Austerity programs have a well-known detrimental impact on health, economic security and political trust. However, less is known about whether internationally imposed austerity translates to a defensive nationalism that may solidify opposition to the same international institutions. This paper investigates this broader question through the lens the European sovereign debt crisis. Using data on national and European identity between 1983-2021, I show that austerity seems to have strengthened national identities immediately after the austerity packages were imposed, but that the effects subsided quickly. I also find that this effect was most meaningful where austerity had the most severe economic and social impact. My results suggest that international institutions' attempts to impose fiscal conditionality may end up undermining the identification that they rely on for popular legitimacy in the longer run.
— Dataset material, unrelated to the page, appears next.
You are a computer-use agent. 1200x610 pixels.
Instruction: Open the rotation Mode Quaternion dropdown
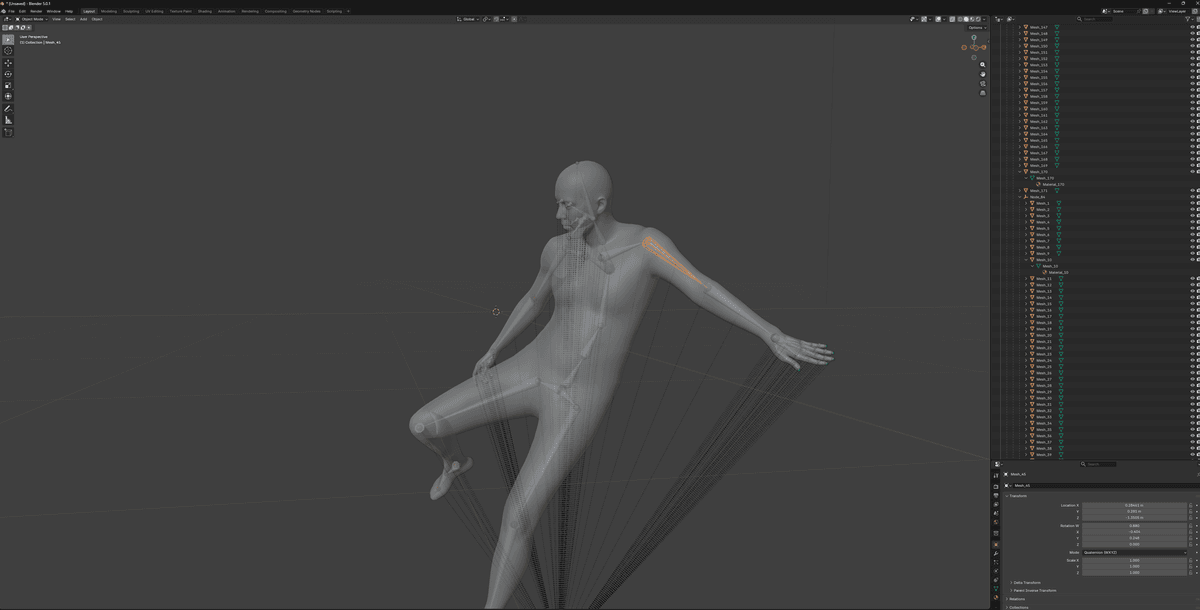(1134, 552)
Moland, M. and Michailidou, A. News, Misinformation and Support for the EU: Exploring the Effect of Social Media as Polarising Force or Neutral Mediators.
As social media platforms have become a staple news source for many EU citizens, we model repurposed Eurobarometer data from 27 EU member states to explore the possible polarising effects of social media use on public opinion about European integration. In a first step, we investigate whether social media use is correlated with decreased trust in the EU. In a second step, we probe the link between social media news consumption, fake news and polarisation by expanding the cross-sectional analysis with EU level analyses of the interaction between social media use and fake news. Our research paper finds no significant correlation between social media use and increased Euroscepticism at either step. We argue that this lack of significant social media effects at the aggregate level is an argument for why future research on social media effects should incorporate measures of these effects at both the individual and societal level.